Toxicity, physiological response, and biosorption mechanism of Dunaliella salina to copper, lead, and cadmium

Abstract

Background: Heavy metal pollution has become a global problem, which urgently needed to be solved owing to its severe threat to water ecosystems and human health. Thus, the exploration and development of a simple, cost-effective and environmental-friendly technique to remove metal elements from contaminated water is of great importance. Algae are a kind of photosynthetic autotroph and exhibit excellent bioadsorption capacities, making them suitable for wastewater treatment.

Methods: The effects of heavy metals (copper, lead and cadmium) on the growth, biomolecules accumulation, metabolic responses and antioxidant response of Dunaliella salina were investigated. Moreover, the Box-Behnken design (BBD) in response surface methodology (RSM) was used to optimize the biosorption capacity, and FT-IR was performed to explore the biosorption mechanism of D. salina on multiple heavy metals.

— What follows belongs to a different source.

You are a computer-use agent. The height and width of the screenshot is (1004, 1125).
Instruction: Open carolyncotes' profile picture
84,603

Results: The growth of D. salina cells was significantly inhibited and the contents of intracellular photosynthetic pigments, polysaccharides and proteins were obviously reduced under different concentrations of Cu²⁺, Pb²⁺ and Cd²⁺, and the EC50 values were 18.14 mg/L, 160.37 mg/L and 3.32 mg/L at 72 h, respectively. Besides, the activities of antioxidant enzyme SOD and CAT in D. salina first increased, and then descended with increasing concentration of three metal ions, while MDA contents elevated continuously. Moreover, D. salina exhibited an excellent removal efficacy on three heavy metals. BBD assay revealed that the maximal removal rates for Cu²⁺, Pb²⁺, and Cd²⁺ were 88.9%, 87.2% and 72.9%, respectively under optimal adsorption conditions of pH 5-6, temperature 20-30°C, and adsorption time 6 h. Both surface biosorption and intracellular bioaccumulation mechanisms are involved in metal ions removal of D. salina. FT-IR spectrum exhibited the main functional groups including carboxyl (-COOH), hydroxyl (-OH), amino (-NH2), phosphate (-P=O) and sulfate (-S=O) are closely associated with the biosorption or removal of heavy metalsions.

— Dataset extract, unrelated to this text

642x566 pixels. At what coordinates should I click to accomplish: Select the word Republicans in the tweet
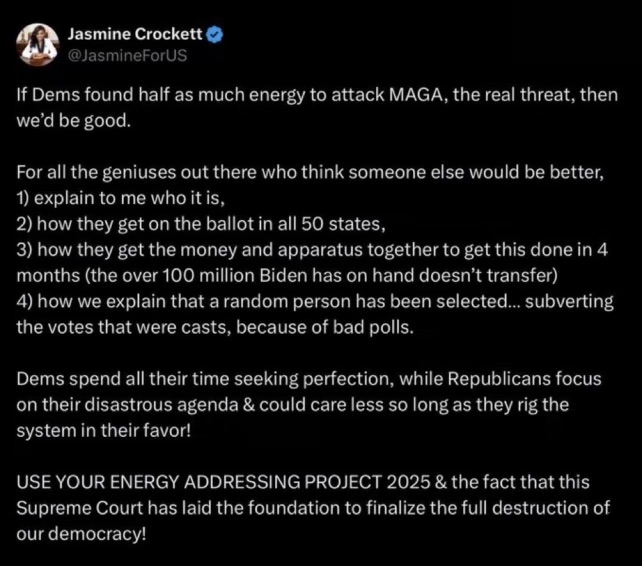coord(499,379)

Discussion: Attributing to the brilliant biosorption capacity, Dunaliella salina may be developed to be an excellent adsorbent for heavy metals.

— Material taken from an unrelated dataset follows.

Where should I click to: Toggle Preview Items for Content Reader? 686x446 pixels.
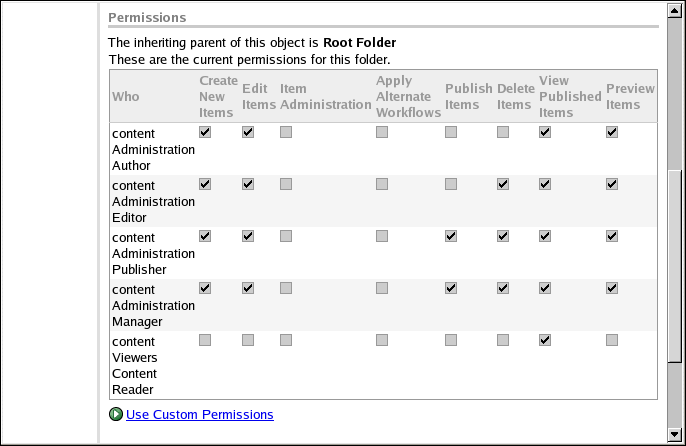612,340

Keywords: Dunaliella salina; antioxidant; biosorption; heavy metals; physiological response.

Figure 1

Effects of Cu²⁺, Pb²⁺, and Cd²⁺ on the growth of Dunaliella salina.

Figure 2

Effects of Cu²⁺, Pb²⁺, and Cd²⁺ on the photosynthetic pigments of Dunaliella salina. The different letters in each column represent the differences among different groups (p < 0.05).

Figure 3

Effects of Cu²⁺, Pb²⁺, and Cd²⁺on the polysaccharides and protein contents of Dunaliella salina. The letters in each column represent significant difference among different groups (p < 0.05).

Figure 4

The changes of (A) SOD and (B) CAT activities and (C) MDA content in Dunaliella salina under different concentrations of Cu²⁺, Pb²⁺, and Cd²⁺ stress. The different letters in each column represent significant difference among different groups (p < 0.05).

Figure 5

Correlation analysis and PCA biplot of different parameters under Cu²⁺, Pb²⁺, and Cd²⁺ stress. (A) Correlation analysis. (B) PCA biplot.

Figure 6

3D plot for the interactive effect of temperature, pH and exposure time for the removal efficiency of Cu²⁺ (A), Pb²⁺ (B), and Cd²⁺ (C) by Dunaliella salina.

Figure 7

The adsorption curve of Cu²⁺, Pb²⁺, and Cd²⁺ by Dunaliella salina under different time and concentration and their extracellular or intracellular concentration.

Figure 8

The infrared absorption spectrum of Cu, Pb, and Cd ions by Dunaliella salina.